[[ Records for processing, beginning ]]
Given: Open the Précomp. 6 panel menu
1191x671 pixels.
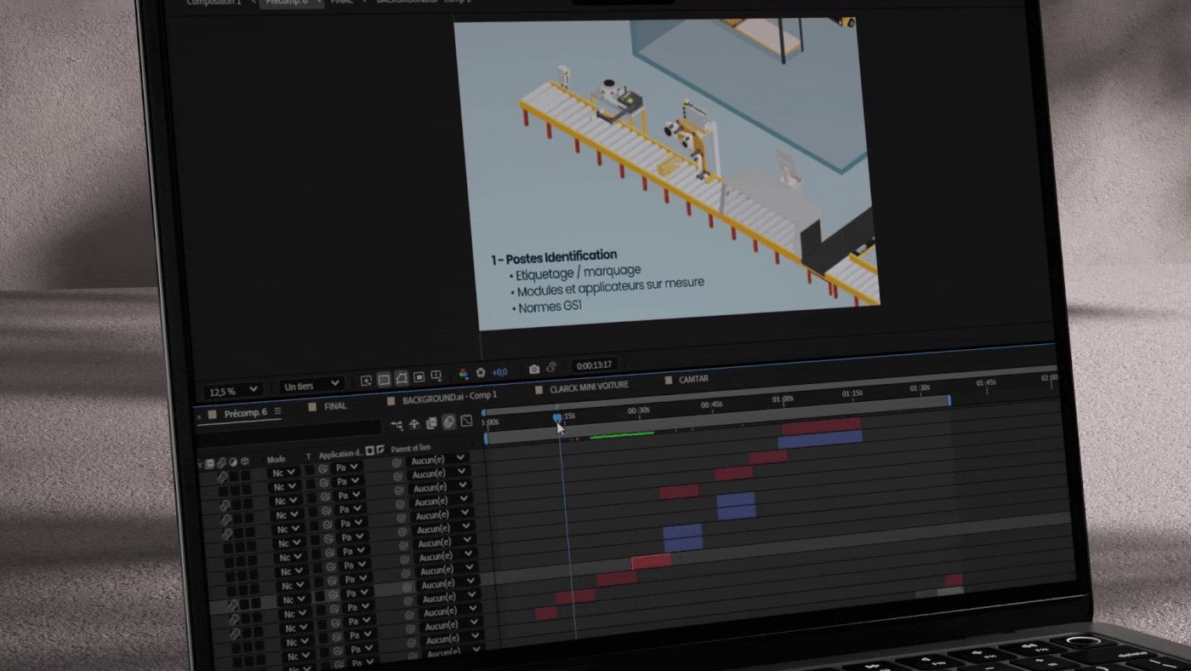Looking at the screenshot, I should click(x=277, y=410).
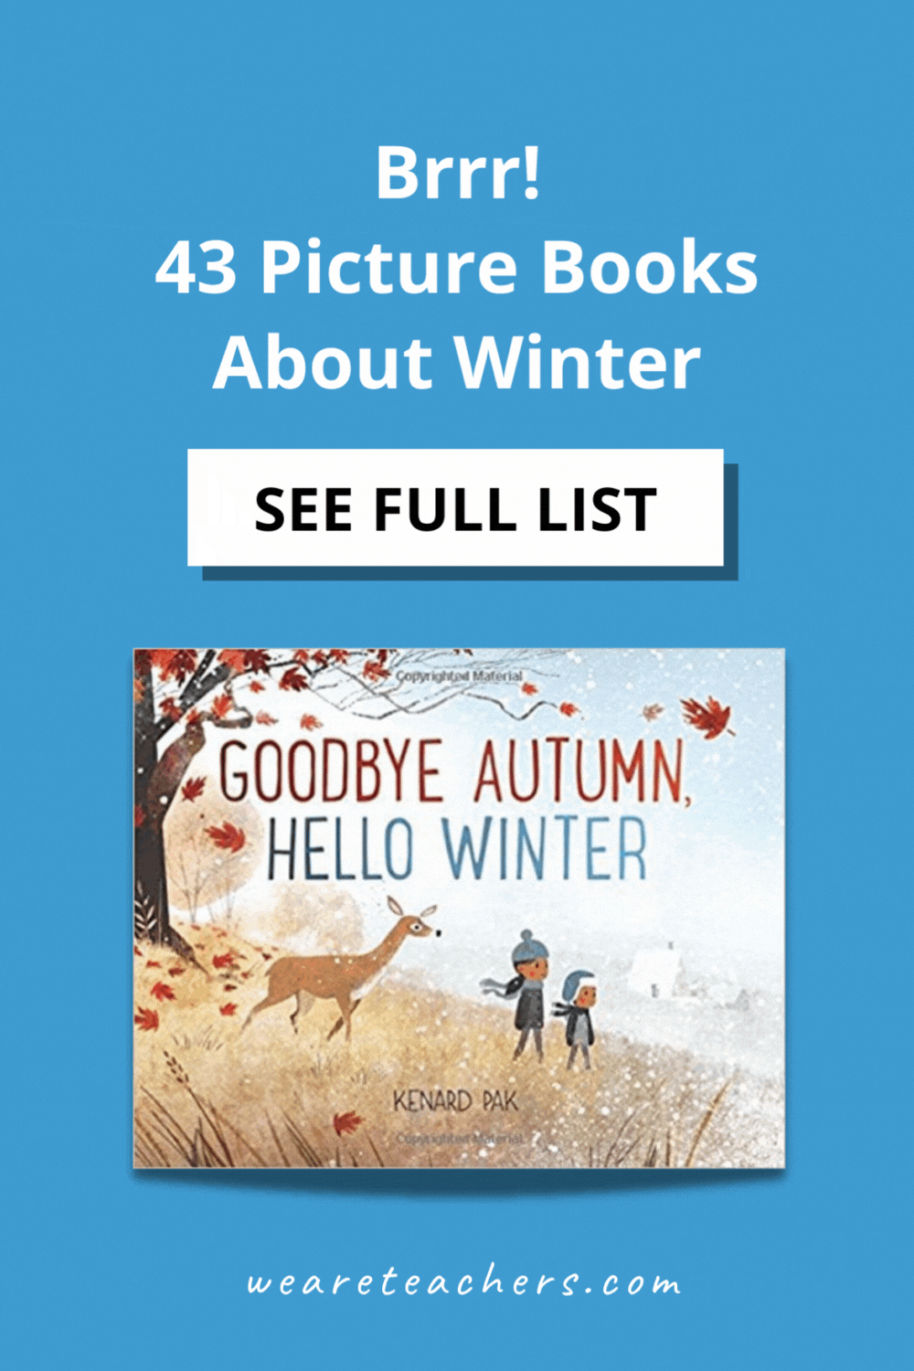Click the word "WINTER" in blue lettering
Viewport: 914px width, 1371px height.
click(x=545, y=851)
[[ Records for processing, end ]]
- Try it
Excluding every picture, write out each record word for word.

- Exercise response
Given: Open the Précomp. 6 panel menu
1191x671 pixels.
Looking at the screenshot, I should click(x=277, y=410).
Click the word "WINTER" in blue lettering
Viewport: 914px width, 1371px height.
click(x=545, y=851)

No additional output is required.